> TEXTE FOURNI
---

J’ai fait Céret un peu la tête ailleurs. Fatigue, belle soirée entre Llança et Cadaques, la France en finale de la coupe du monde le lendemain. Ce qui m’amuse le plus ici, c’est le public, sa manière savante et bavarde de tout commenter, son ridicule à ne pas vouloir s’en laisser conter, ses vanités de village gaulois à résister pour résister. Enfin Gaulois, vous voyez ce que je veux dire. Je ne veux offenser personne en pays catalan !!! Et le respect que cette plaza inspire bien sûr, tenue par une association d’aficionados de verdad qui tentent de faire les choses bien et différemment. Et l’intérêt qu’y suscitent le toro, la mise en valeur de la suerte de piques, la conviction qu’ « a cada toro su lidia », tout cela a la saveur des temps anciens. On y fouille comme dans les vieux greniers. En remuant la poussière et en tombant quelques fois sur une pépite.

L’aficion et la temporada étant ailleurs ce qu’elles sont, on y vient comme le noyé s’accroche au dernier bois flottant. Céret a des airs de refuge, de centre de remise en forme, et quelques fois de cure psy.

---

> INFORMATIONS
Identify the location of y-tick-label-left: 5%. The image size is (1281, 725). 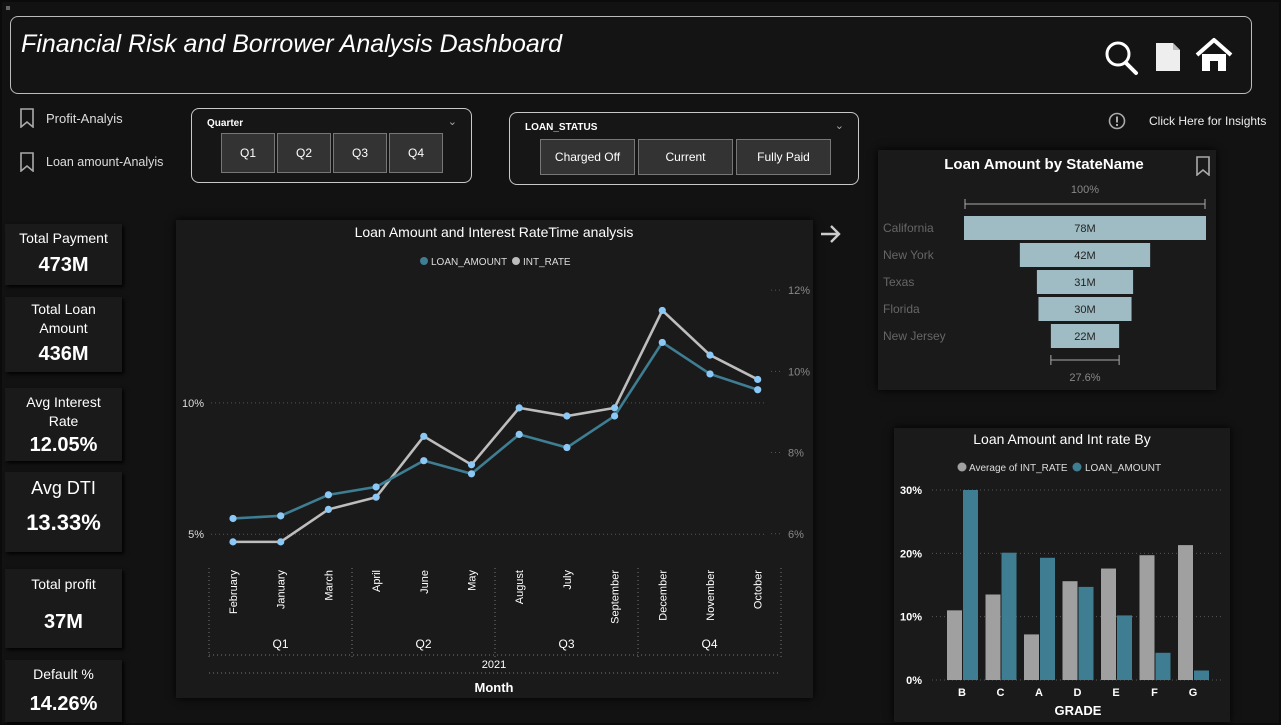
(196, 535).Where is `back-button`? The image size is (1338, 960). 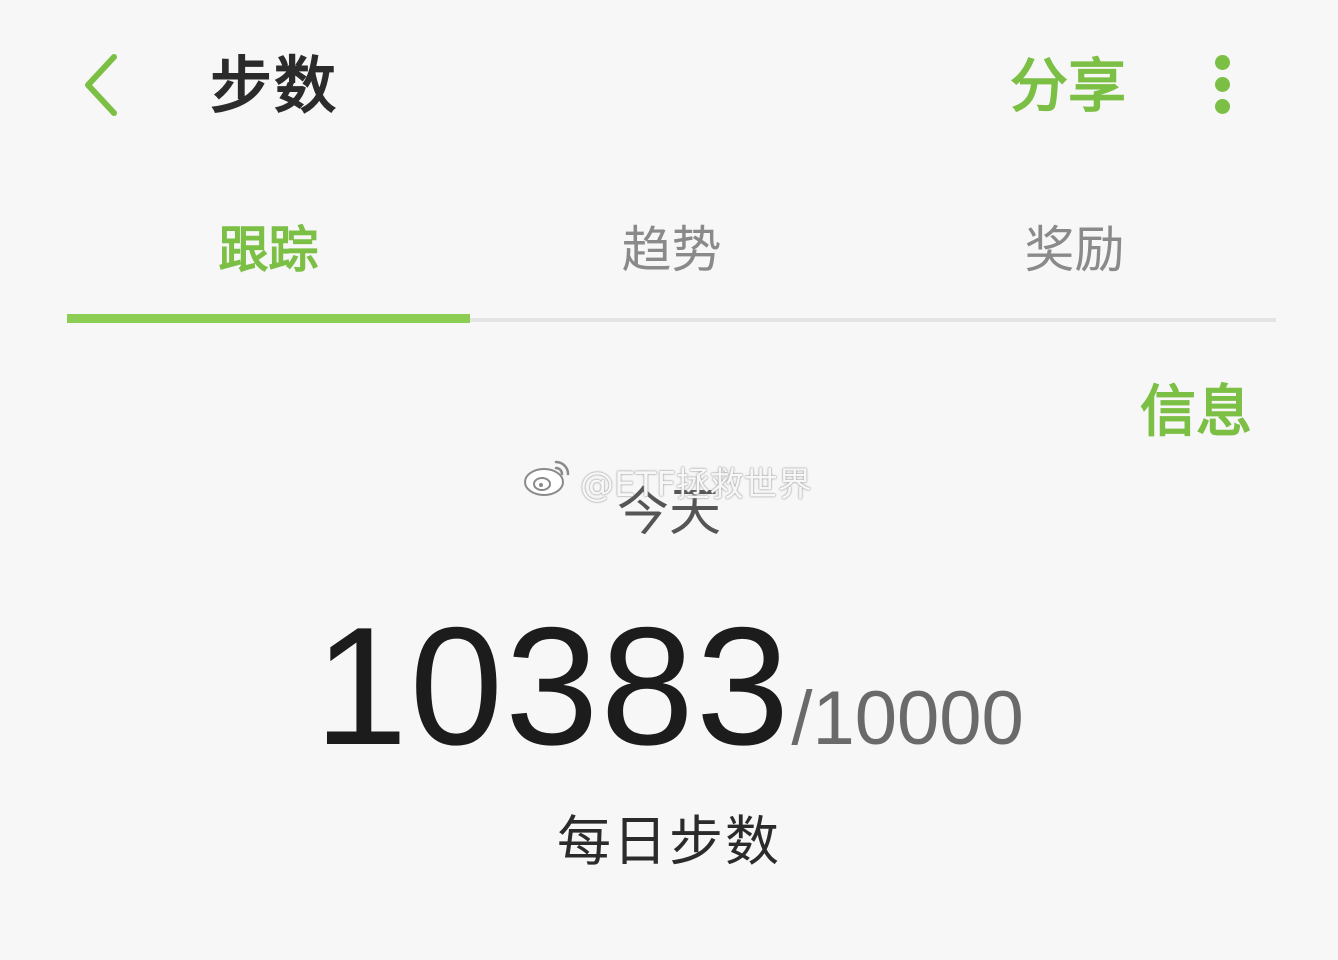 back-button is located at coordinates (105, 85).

---

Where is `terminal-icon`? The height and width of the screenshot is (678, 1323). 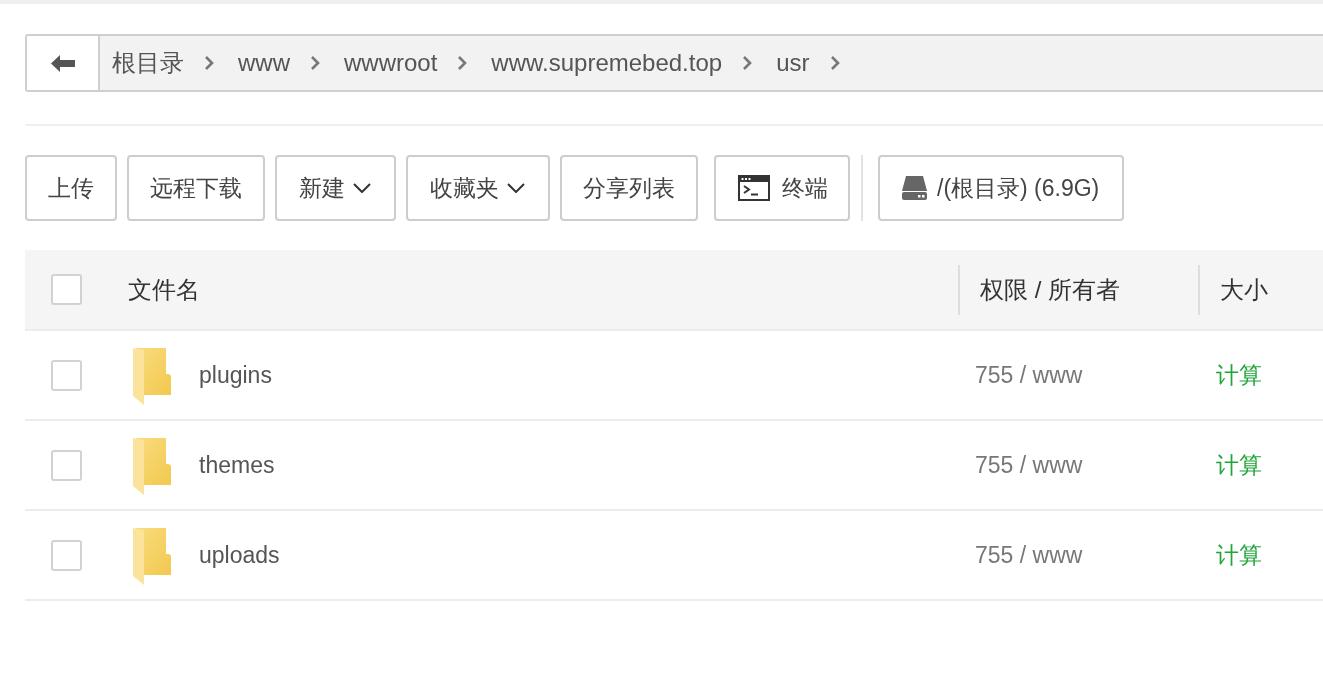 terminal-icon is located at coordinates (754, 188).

---

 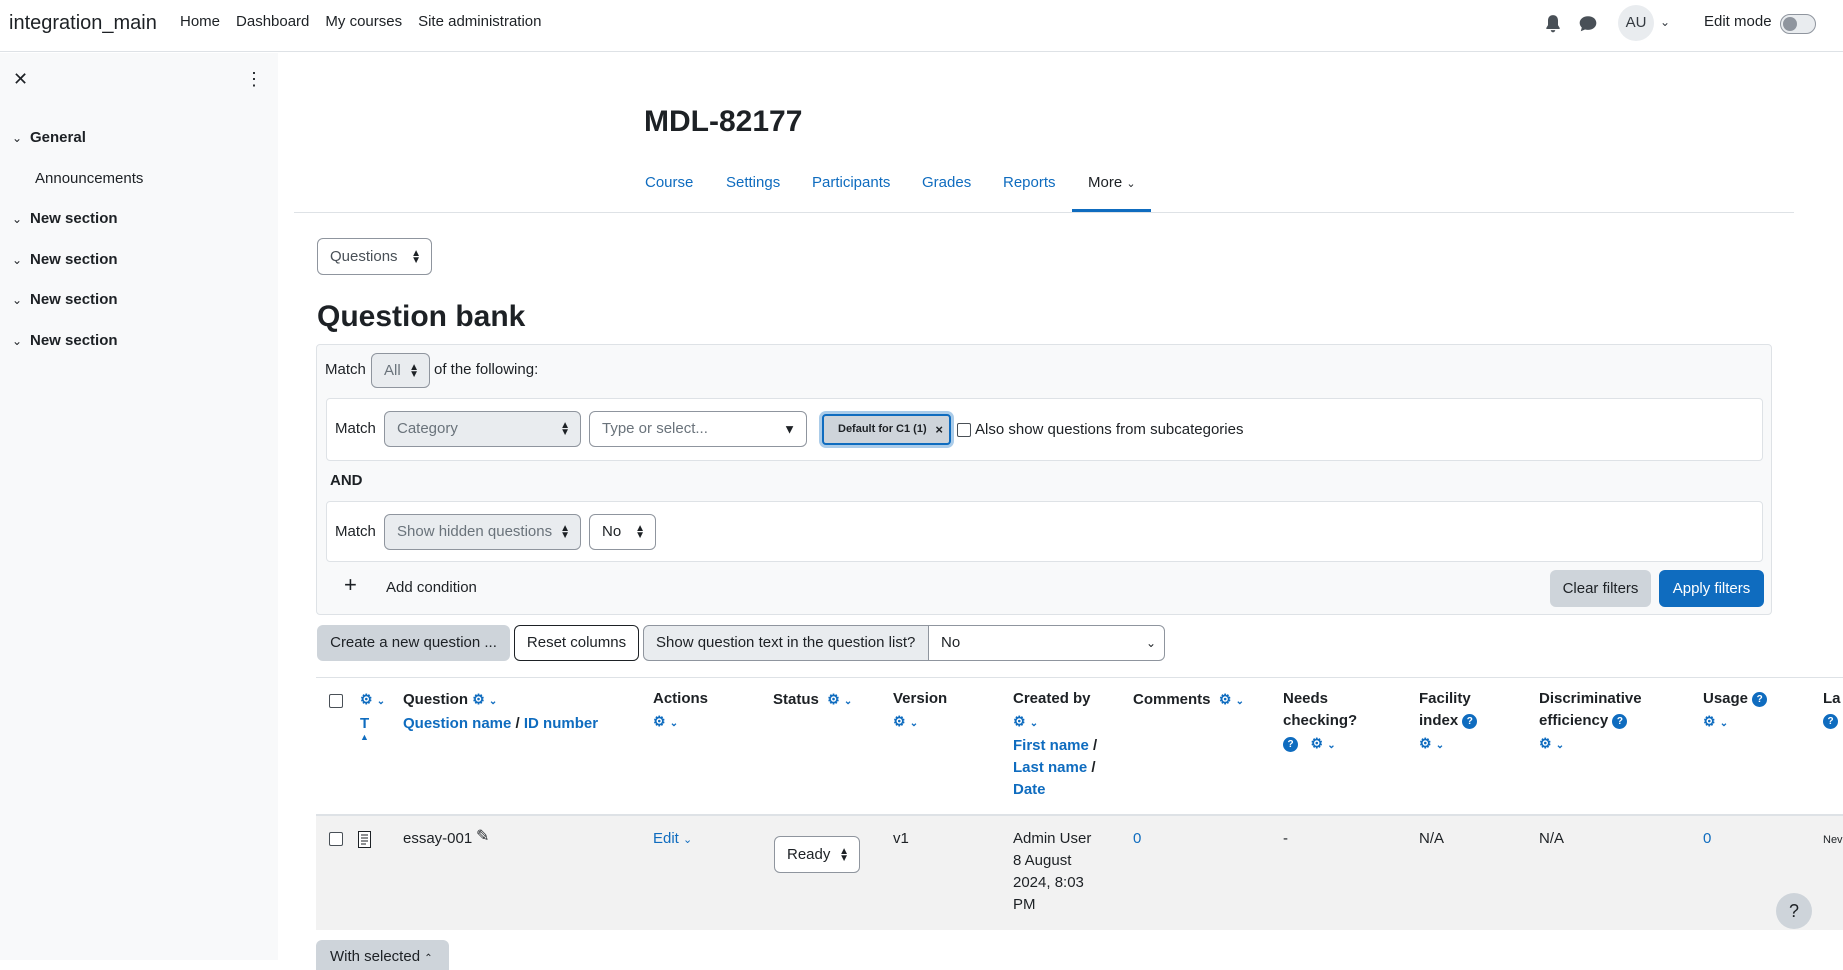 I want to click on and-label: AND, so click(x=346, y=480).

---

> TÂCHE
Rédigez, s'il vous plaît, la suite du texte sur les corridas de Céret, en reprenant après sa dernière phrase.

> ZONE DE RÉPONSE
Les Sao Torcato sont d’une ganaderia choyée par un passionné portugais mais inédite. Ceret leur offre, si j’ai bien compris, leur première sortie. Trois exemplaires qui n’ont rien de toros mais avec des cornes énormes au dessin irrégulier, à l’horizontale, interminables ou en courbes, coude ou zigzag, genre zébus sauvages du grand ouest américain, et trois autres, morphologiquement moins étranges, le tout autour de 500 kgs, peu ou prou. Au comportement : décastés, venant à la pique mais ne poussant pas comme il faut, donnant de la tête de manière imprévisible, mansos, errant parce qu’il faut bien faire quelque chose en piste, tardos et brutaux, genre mendiants agressifs. Et armés.

Robleno est le torero affectionné de Céret et c’est pourtant ce qu’on lui a offert à combattre. Digne, élégant et un peu lointain sur son premier, un brin faible (vuelta après pétition d’oreille), sans grand intérêt sur son second. Une série volontaire, engagée et vibrante après des récriminations naissantes du public a donné cependant à penser qu’il y avait plus à faire (silencio après épée caïda).

Javier Cortes m’a fait très bonne impression sur son premier, le plus laid du lot, au comportement erratique qui, cité à droite passe à gauche, répand une impression de grand danger aux deux premier tiers et spécialement durant le tercio de banderilles, après avoir pris pourtant médiocrement trois grosses piques, où un péon s’illustre, bravant le danger, avec décision et toreria.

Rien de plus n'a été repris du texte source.